* [Work to complete]
Exclude pictures; retype the lines below from the line containing "This screenshot has width=1306, height=924." through the end of the records, both ends kept.

Records from a collection:
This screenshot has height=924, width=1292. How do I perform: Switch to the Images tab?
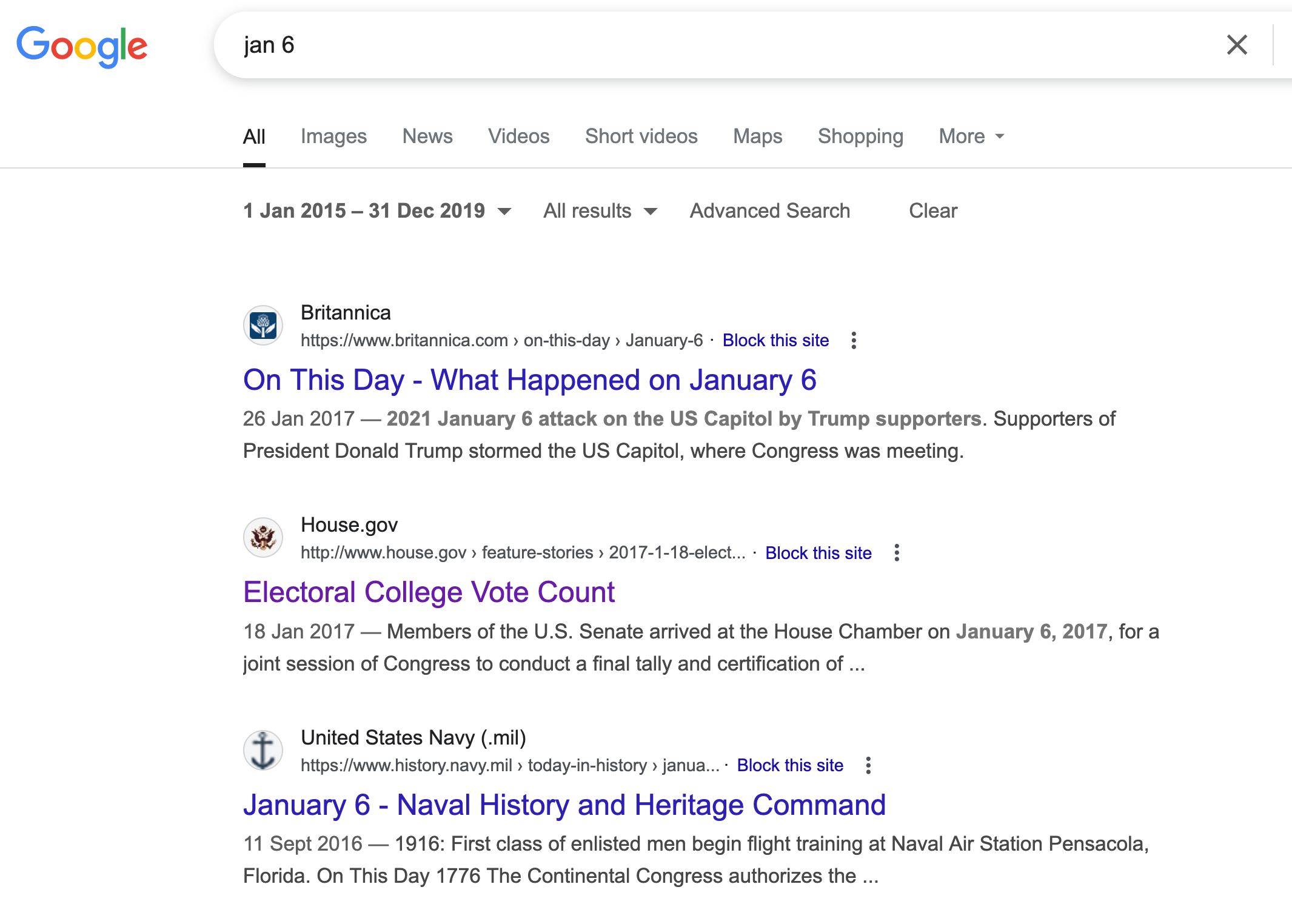point(333,136)
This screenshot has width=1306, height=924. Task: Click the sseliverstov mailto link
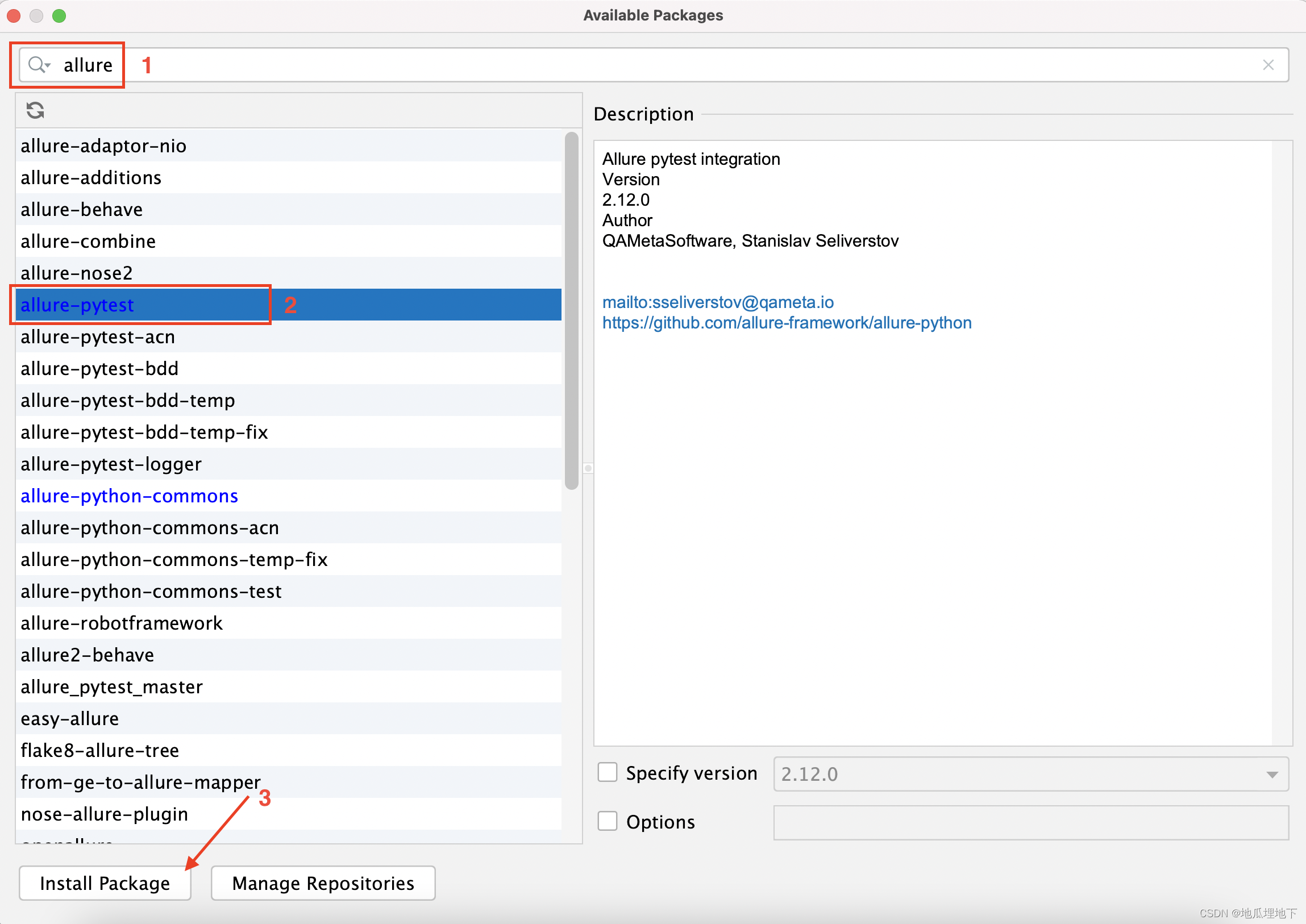coord(718,302)
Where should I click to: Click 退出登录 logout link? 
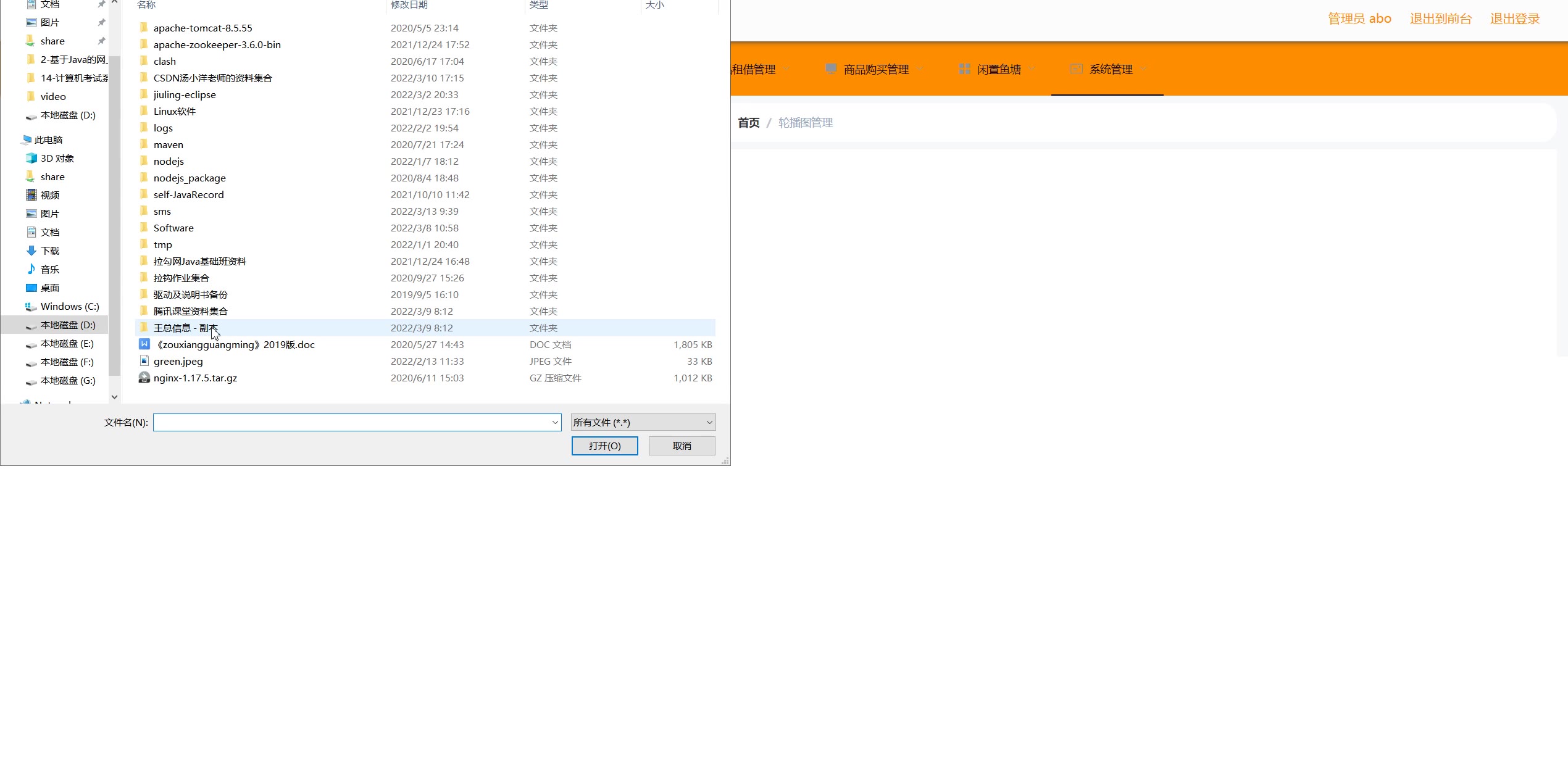[1514, 19]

* [Answer to the exercise]
This screenshot has width=1306, height=924. Task: Click the sseliverstov mailto link
coord(718,302)
Where should I click to: Click 退出登录 logout link? 
[1514, 19]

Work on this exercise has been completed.